Approaches to Concurrency Control¶
Frontrun provides three approaches for controlling thread interleaving.
Trace Markers¶
Trace Markers use lightweight comment-based markers to define synchronization points in your code, requiring no semantic code changes.
How It Works:
Each thread is run with a sys.settrace callback that fires on every source
line. The callback scans each line for # frontrun: <name> comments using a
MarkerRegistry that caches marker locations per file. When a marker is hit,
the thread calls ThreadCoordinator.wait_for_turn() which blocks until the
schedule says it’s that thread’s turn to proceed past that marker. This gives
deterministic control over the order threads reach each synchronization point,
without changing any executable code — markers are just comments.
A marker gates the code that follows it. Name markers after the operation
they gate (e.g. read_value, write_balance) rather than with temporal
prefixes like before_ or after_.
from frontrun.trace_markers import Schedule, Step, TraceExecutor
class Counter:
def __init__(self):
self.value = 0
def increment(self):
temp = self.value # frontrun: read_value
temp += 1
self.value = temp # frontrun: write_value
Async Support:
Async trace markers use the same comment-based syntax. Each async task runs in
its own thread (via asyncio.run), with the same sys.settrace mechanism
controlling interleaving between tasks.
The synchronization contract:
A marker gates the next
awaitexpression (or the line it’s on if inline). When a task reaches a marker, it pauses until the scheduler grants it a turn. Only then does the gatedawaitexecute.Between two markers, the task runs without interruption from other scheduled tasks. Any intermediate
awaitcalls within that span complete normally.Because async code can only interleave at
awaitpoints, markers should be placed to gate theawaitexpressions whose ordering you want to control.

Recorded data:
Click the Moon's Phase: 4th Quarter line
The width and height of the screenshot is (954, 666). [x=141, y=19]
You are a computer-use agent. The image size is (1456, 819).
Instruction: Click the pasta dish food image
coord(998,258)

...

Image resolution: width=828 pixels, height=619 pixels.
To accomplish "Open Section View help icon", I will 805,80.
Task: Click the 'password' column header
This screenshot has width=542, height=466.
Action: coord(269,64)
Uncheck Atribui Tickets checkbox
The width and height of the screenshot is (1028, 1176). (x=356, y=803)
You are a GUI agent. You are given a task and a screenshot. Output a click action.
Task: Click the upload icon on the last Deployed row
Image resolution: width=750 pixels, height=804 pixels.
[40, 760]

### Tasks for this exercise
a: Answer these from the Frontrun concurrency-control text:
(i) How many approaches does Frontrun provide for controlling thread interleaving?
(ii) What caches marker locations per file?
(iii) How does each async task run when async trace markers are used?
b: Extend the Frontrun concurrency-control text, picking up right after its last sentence.
The records come from a separate source.

### Answers in order
a:
(i) Three.
(ii) A MarkerRegistry.
(iii) In its own thread, via asyncio.run.

b:
from frontrun.async_trace_markers import AsyncTraceExecutor
from frontrun.common import Schedule, Step
class AsyncCounter:
def __init__(self):
self.value = 0
async def get_count(self):
"""Read the counter value (simulates async I/O like database read)."""
return self.value
async def set_count(self, value):
"""Write the counter value (simulates async I/O like database write)."""
self.value = value
async def increment(self):
"""Increment with a race condition between read and write."""
# frontrun: read_counter
current = await self.get_count()
# frontrun: write_counter
await self.set_count(current + 1)
# Alternative: markers inside the async methods themselves
class AsyncCounterAlt:
def __init__(self):
self.value = 0
async def get_count(self):
# frontrun: read_counter
return self.value
async def set_count(self, value):
# frontrun: write_counter
self.value = value
async def increment(self):
current = await self.get_count()
await self.set_count(current + 1)
Bytecode Instrumentation¶
Bytecode instrumentation automatically inserts checkpoints into functions using Python bytecode rewriting. No manual marker insertion is needed.
How It Works:
Each thread is run with a sys.settrace callback that sets
f_trace_opcodes = True on every frame, so the callback fires at every
bytecode instruction rather than every source line. At each opcode the thread
calls scheduler.wait_for_turn(), which blocks until the schedule says it’s
that thread’s turn. Only user code is traced — stdlib and threading internals
are skipped.
Because the scheduler controls which thread runs each opcode, any blocking call
that happens in C code (like threading.Lock.acquire()) would deadlock — the
blocked thread holds a scheduler turn but can’t make progress. To prevent this,
all standard threading and queue primitives (Lock, RLock,
Semaphore, BoundedSemaphore, Event, Condition, Queue,
LifoQueue, PriorityQueue) are monkey-patched with cooperative versions
that spin-yield via the scheduler instead of blocking. The patching is scoped
to each test run: primitives are replaced before setup() and restored
afterwards.
explore_interleavings() does property-based exploration in the style of
Hypothesis: it generates random
opcode-level schedules and checks that an invariant holds under each one,
returning any counterexample schedule.
from frontrun.bytecode import explore_interleavings
class Counter:
def __init__(self, value=0):
self.value = value
def increment(self):
temp = self.value
self.value = temp + 1
def test_counter_increment_is_not_atomic():
result = explore_interleavings(
setup=lambda: Counter(value=0),
threads=[
lambda c: c.increment(),
lambda c: c.increment(),
],
invariant=lambda c: c.value == 2,
max_attempts=200,
max_ops=200,
seed=42,
)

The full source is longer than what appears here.